Сама она уже почти перестала сопротивляться, подавая бедрами навстречу шарившей у нее под юбкой руке и мучительно краснея. Коул не понимал, чего он стыдится. Она никогда не краснела, даже когда занималась этим с тремя мужчинами сразу прямо у него на глазах, когда ему было четырнадцать. А сейчас она смущалась делать это всего с одним человеком и вполне приличным образом. Она не боялась, не верещала от того, что это был жуткий труп. Она вообще вела себя странно, как Коулу казалось.

А Дэзире наслаждался предоставленной возможностью по полной программе. Он правой рукой подхватил ее ногу, задрал ее, левой рукой перестал Лизу душить и зарылся пальцами ей в волосы. Коул удивленно на это смотрел. Он удивлялся тому, что не было обычного отвращения к матери и брезгливости, не было ужаса от того, что она делала. Он с удовольствием смотрел, как она сама обняла ногами пояс привидения, обвив его, как диковинный, радужный цветок. Руками она хотела было обнять его за шею, но потом передумала и обняла спину. Длинная коса постоянно мешала, свисая с плеча привидения и щекоча ей лицо, поэтому Лиза раздраженно стянула резинку и растрепала косу руками, вцепилась в волосы.

Коул вытаращил глаза, его зрачки снова уменьшились.

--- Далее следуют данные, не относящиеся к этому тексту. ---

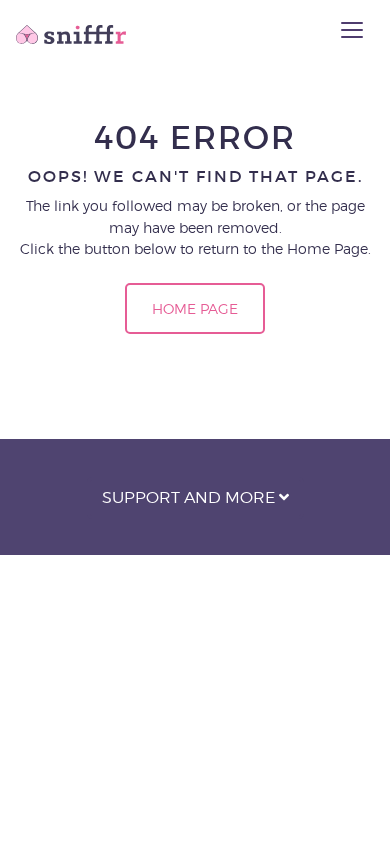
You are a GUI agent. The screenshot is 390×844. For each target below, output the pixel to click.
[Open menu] (352, 30)
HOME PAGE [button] (195, 308)
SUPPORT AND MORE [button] (190, 497)
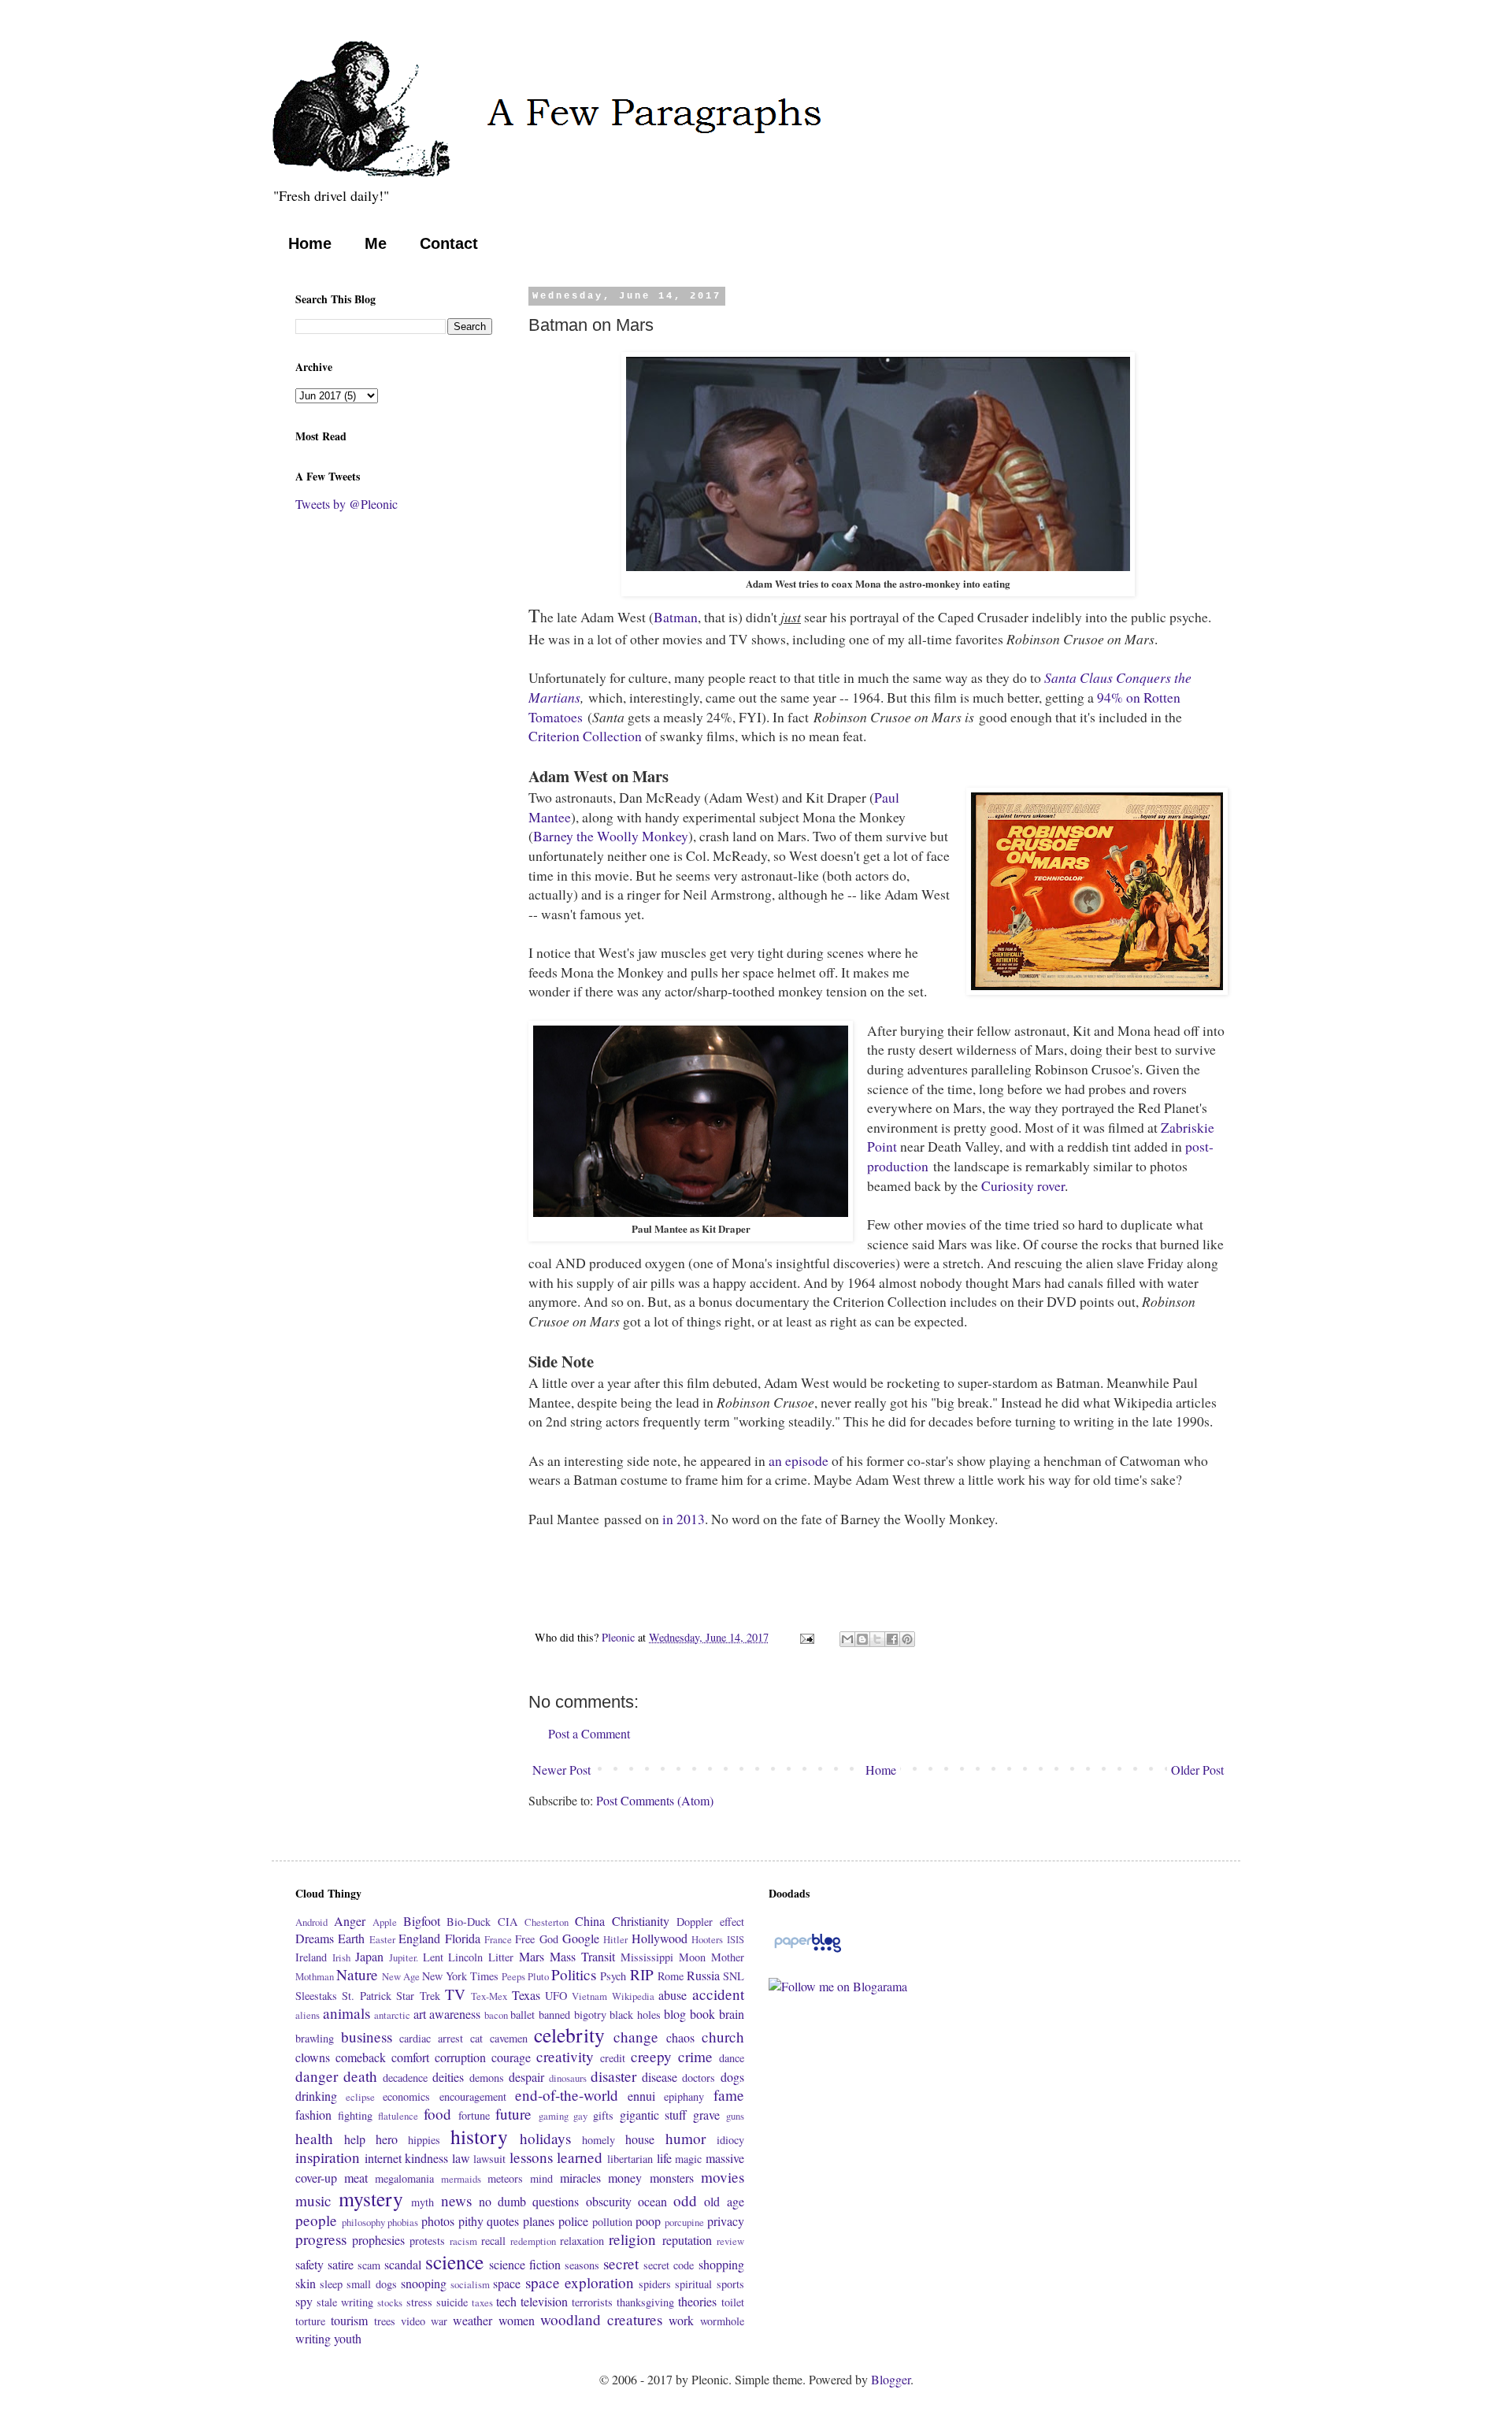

До этого их разнесло до размеров радужки, потому глаза и казались черными, как у инопланетянина. Рот в ужасе приоткрылся, и Коул шарахнулся назад, ударившись о раковину поясницей.

Маньяк куда-то исчез, на его матери лежал он сам, это он обнимал ее, это к нему она прилипла, как мартышка к ветке.

«К...Как это может быть?!» — пронеслась в голове идиотская мысль, Коул понял, что не может находиться в двух местах одновременно...

Он кончил, открыл глаза и увидел перед собой окровавленное, но безумное, улыбающееся и немного недовольное лицо Лизы.

-О, господи... — он заорал, отодвинулся, посмотрел на дело всего тела своего и, схватившись за штаны, уже шарахнулся назад. Штаны он застегивал дрожащими руками. Правая горела от боли, раны на ней начали подсыхать.

Лиза продолжала лежать, быстро одернув юбку и зло всхлипывая. Она не проронила ни слезинки, она не была расстроена, она была зла до предела.

И на себя тоже. Она ненавидела себя уже за то, что забылась на несколько минут и позволила себе насладиться происходящим, простить то, что он избил ее, что он вообще вытворил такое.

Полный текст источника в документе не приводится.